→ **Ausgewählter Text**
++++++

Montag, 3. August 2020

Lorenzo Marone: Der erste Tag vom Rest meines Lebens

Quelle: Pixabay/ErikaWittlieb

Bei manch einem fängt das Leben mit 66 an, bei anderen erst mit 77. Besser zu spät, als nie. Derjenige, der diese Ansicht vertritt ist Cesare Annunziata, der Ich-Erzähler des Romans "Der erste Tag vom Rest meines Lebens" von Lorenzo Marone. Cesare stellt im hohen Alter von 77 Jahren fest, dass er "zweiundsiebzig Jahre und einhundertelf Tage seines Lebens verplempert hat".

 Und nun beschließt er, es richtig krachen zu lassen und sein Leben in vollen Zügen zu genießen, ohne Rücksicht auf andere zu nehmen.


Es ist nicht so, dass er jemals Rücksicht auf andere genommen hat. Seine Frau Caterina hatte es nie leicht mit ihm. Irgendwann ist die Liebe zwischen den beiden erloschen. Seine mehr oder weniger versteckten Seitensprünge haben ihren Teil dazu beigetragen. Dennoch blieben sie zusammen, nicht zuletzt wegen der gemeinsamen Kinder: Sveva, mittlerweile ebenfalls Ehefrau und Mutter sowie Dante. Als die Kinder klein waren, konnte und wollte Cesare nicht viel mit ihnen anfangen. Nun sind sie erwachsen und lassen ihren Vater spüren, dass sie während ihrer Kindheit gerne mehr von ihrem Vater gehabt hätten. Mehr aus Pflichtgefühl, denn aus Zuneigung kümmern sie sich ab und an um den alten Cesare. Über die gelegentlichen Anstandsbesuche geht die Verbindung zu Cesare nicht hinaus. Mittlerweile ist er Witwer, vor 5 Jahren ist Caterina gestorben.
Quelle: Piper
"Es stimmt, ich bin ein echter Stoffel, und sollte eins meiner Kinder jemals den Mut finden, sich in Lobreden über meine zahlreichen Vorzüge zu ergehen, würden sie mich doch niemals einen umgänglichen Menschen nennen. Es ist nicht so, dass ich die Leute hasse, aber mich mit ihnen zu beschäftigen, ist mir einfach lästig."
Nun lebt er also allein und alleingelassen, was ihm eigentlich gut in den Kram passt. War er bereits früher ein Soziopath, dessen Freiheiten jedoch durch Beruf und Familie eingeschränkt wurden, kann er nun sämtliche Verhaltensregeln über Bord werfen und leben, wie er es möchte. Das denkt er zumindest. Denn mit einem Mal stellt er fest, je mehr er sich von den Menschen, die ihn umgeben, distanzieren möchte, desto intensiver wird die Beziehung zu ihnen. Zu diesen Menschen gehören seine Kinder, genauso wie eine spezielle Freundin, die sich um sein körperliches Wohlbefinden kümmert, oder eine neue Nachbarin, die in einer Notlage seine Hilfe benötigt. Diese Menschen tragen dazu bei, dass der alte Miesepeter die Welt ein Stückchen positiver betrachtet. Missverständnisse werden aus der Welt geschafft, Vorwürfe werden ausgesprochen und bereinigt. Cesare beginnt, seine Kinder zu verstehen und seine Kinder verstehen ihn. Und am Ende dieses Romans beginnt Cesare tatsächlich, sein Leben in vollen Zügen zu genießen und aus dem Soziopath wird ein Mensch, dem die Gesellschaft seiner Familie und seiner Freunde sehr am Herzen liegt.

++++++

→ **Datensatzauszug**

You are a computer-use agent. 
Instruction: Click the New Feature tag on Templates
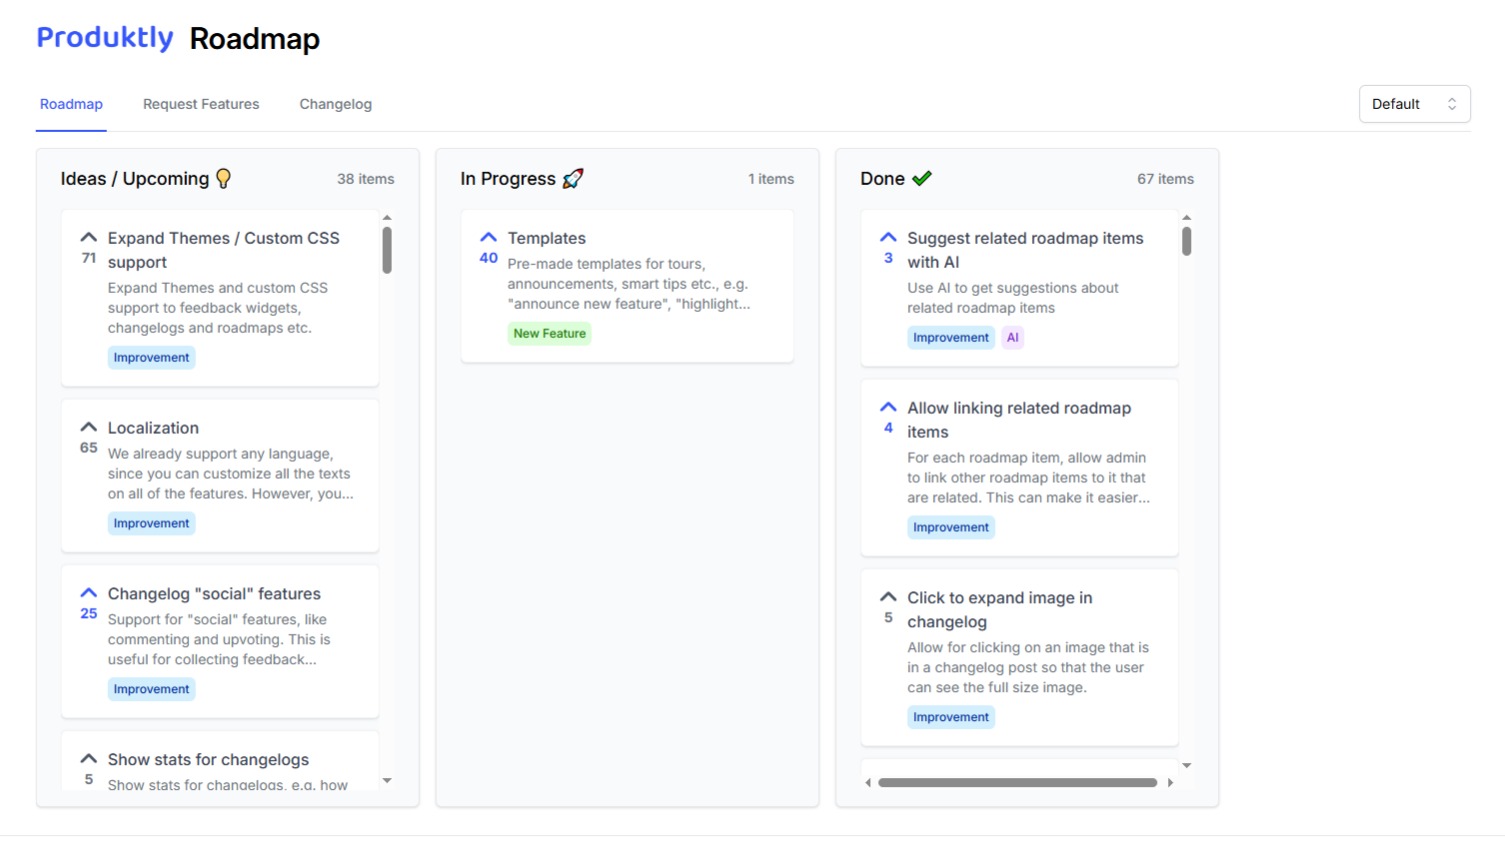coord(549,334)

++++++

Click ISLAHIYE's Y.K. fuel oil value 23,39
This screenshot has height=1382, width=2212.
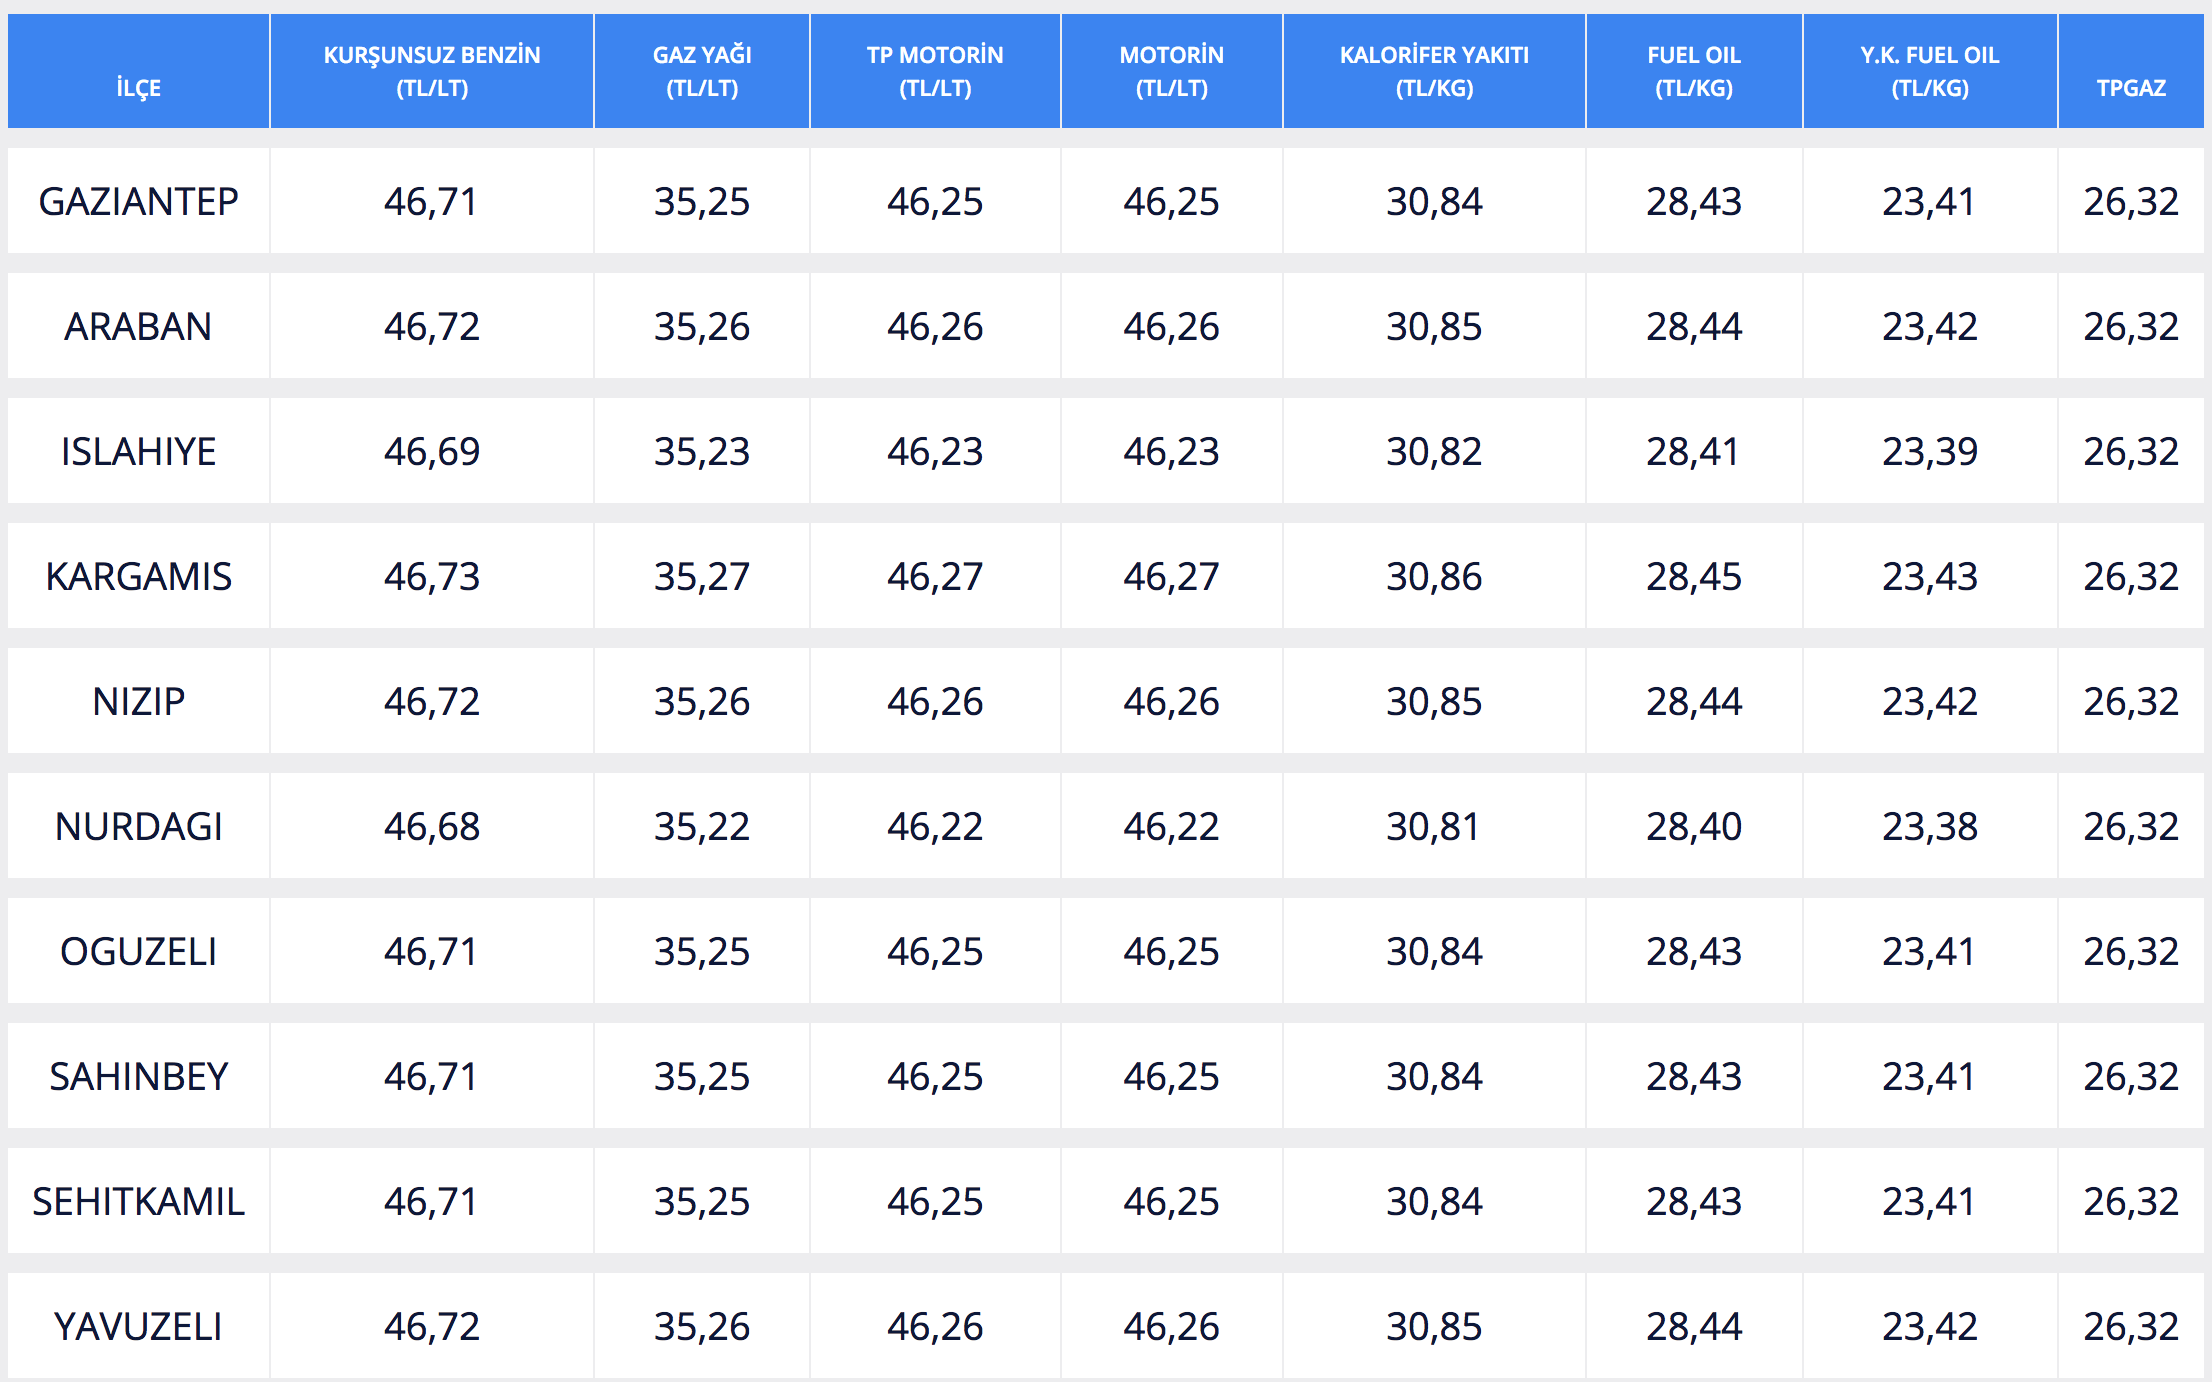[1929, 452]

++++++

→ **Arbeitsanweisungen**
**1)** Übersetzen Sie den Satz „Seine Frau Caterina hatte es nie leicht mit ihm.“ aus der Romanbesprechung ins Englische.
**2)** Führen Sie die Romanbesprechung im Anschluss an ihren letzten Satz weiter.

→ **Ergebnisse in Reihenfolge**
**1)** His wife Caterina never had it easy with him.

**2)**
"Die Wahrheit ist: Man kann nicht immer griesgrämig und unfreundlich sein, sonst fangen die anderen an, dir das zu glauben."
Cesare ist ein Unikum. Er liebt es, die Leute zu schockieren oder vor den Kopf zu stoßen. Als Ausrede für seine merkwürdigen Eskapaden muss immer sein Alter herhalten. Mit dem, was Cesare gerade zu Beginn des Romans von sich gibt, ist man sich als Leser gar nicht sicher, ob man den biestigen Greis mögen soll oder von seiner fehlenden Rücksichtnahme gegenüber seiner Mitmenschen abgestoßen wird. Irgendwann kippt jedoch die Einstellung zu Gunsten von Cesare, und man beginnt, den alten Mann zu mögen. So, wie er sich langsam gegenüber seinen Mitmenschen öffnet und Interesse an ihnen zeigt, lässt man selbst diesen Charakter nach und nach an sich herankommen und hat ihn spätestens am Ende des Romans in sein Herz geschlossen.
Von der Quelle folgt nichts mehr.